***** INPUT *****

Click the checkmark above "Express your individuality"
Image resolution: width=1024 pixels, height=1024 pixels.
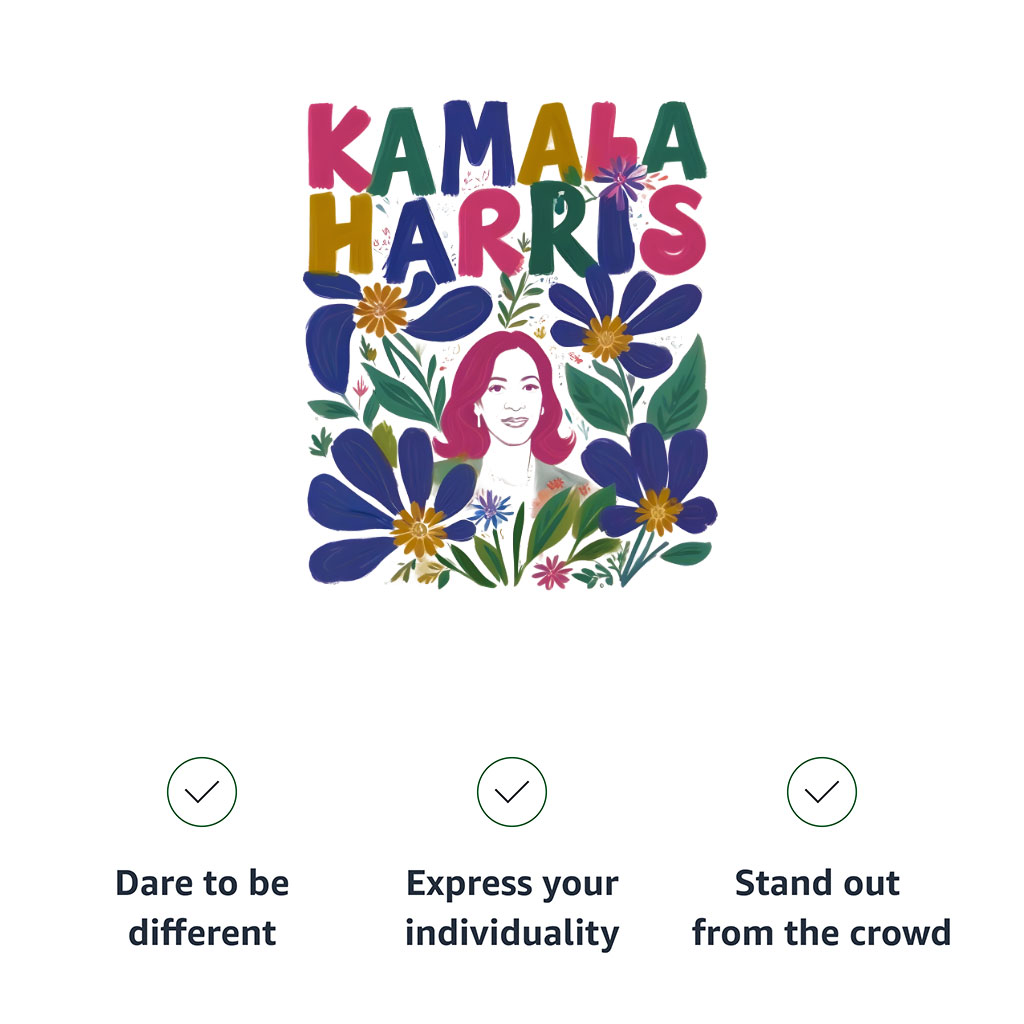(x=512, y=792)
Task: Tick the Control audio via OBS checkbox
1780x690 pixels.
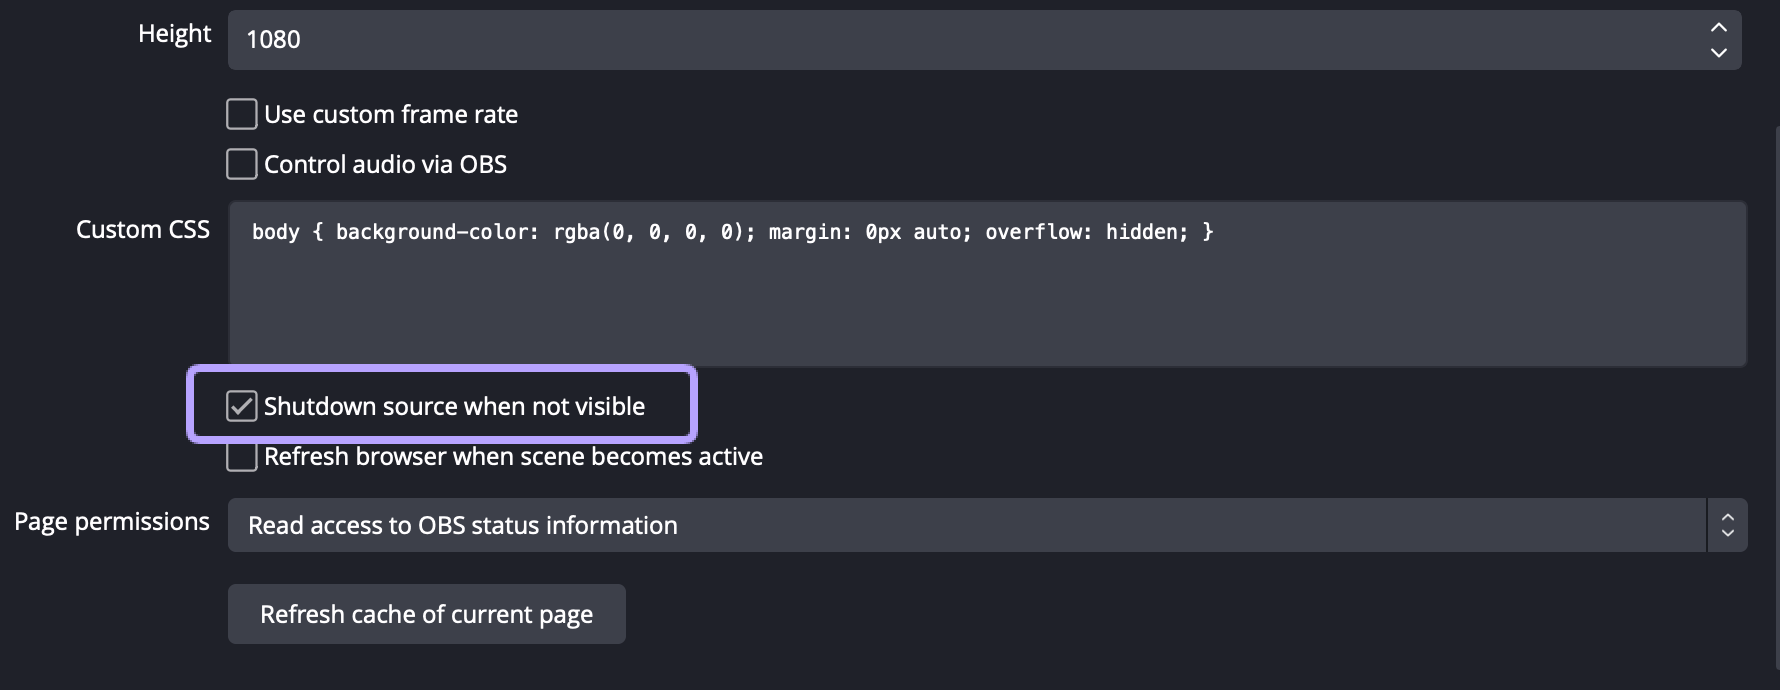Action: tap(242, 164)
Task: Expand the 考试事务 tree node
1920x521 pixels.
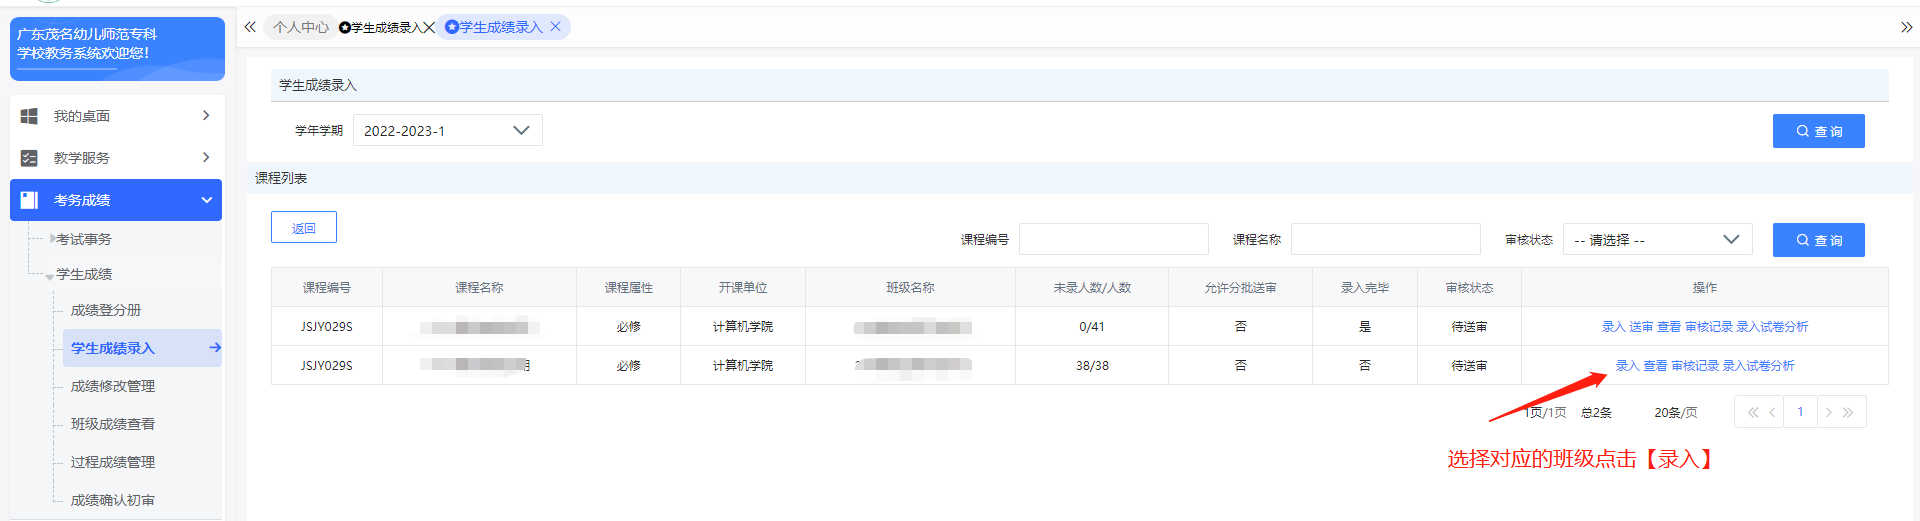Action: pyautogui.click(x=53, y=239)
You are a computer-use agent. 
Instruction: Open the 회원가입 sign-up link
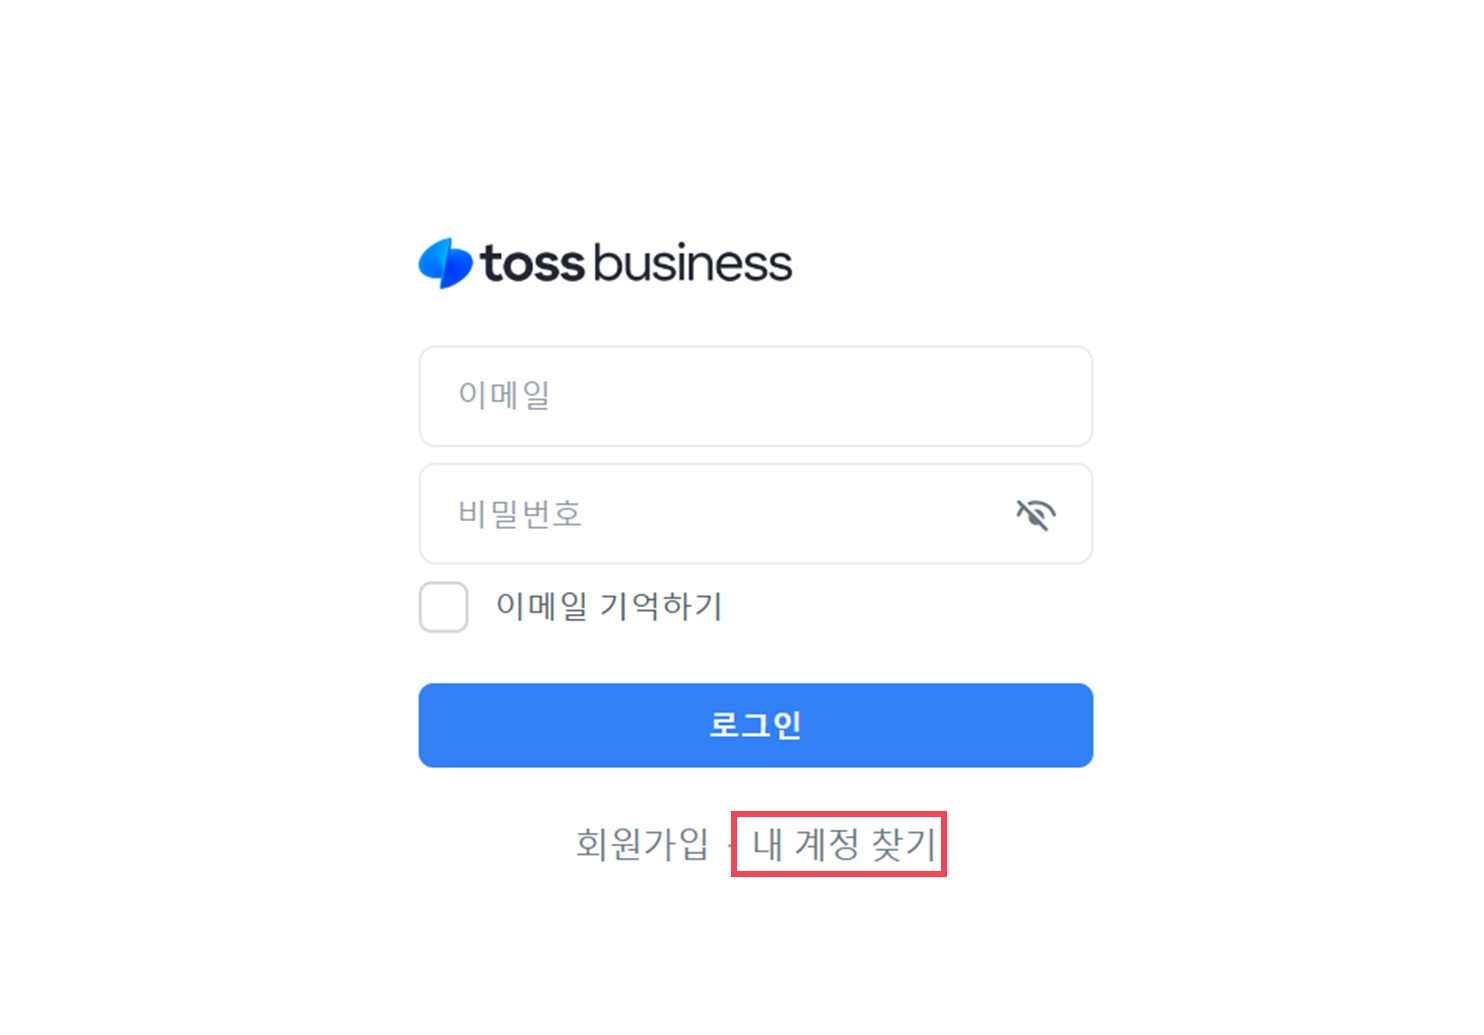[x=642, y=844]
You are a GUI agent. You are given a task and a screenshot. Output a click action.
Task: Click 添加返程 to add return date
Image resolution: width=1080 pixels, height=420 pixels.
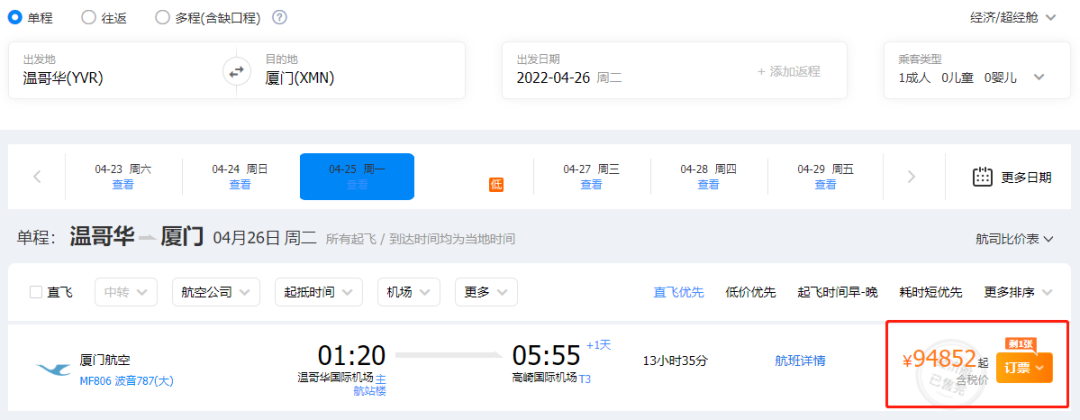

*****

WORK REQUEST: The entries above must be restated exactly in the answer, and the pictures left out.

ANSWER SECTION:
Click the checkmark above "Express your individuality"
Image resolution: width=1024 pixels, height=1024 pixels.
(x=512, y=792)
Task: Tick the Control audio via OBS checkbox
1780x690 pixels.
Action: tap(242, 164)
Task: Expand the 考试事务 tree node
1920x521 pixels.
Action: pyautogui.click(x=53, y=239)
You are a computer-use agent. 
Instruction: Open the 회원가입 sign-up link
[x=642, y=844]
You are a GUI agent. You are given a task and a screenshot. Output a click action.
Task: Click 添加返程 to add return date
Image resolution: width=1080 pixels, height=420 pixels.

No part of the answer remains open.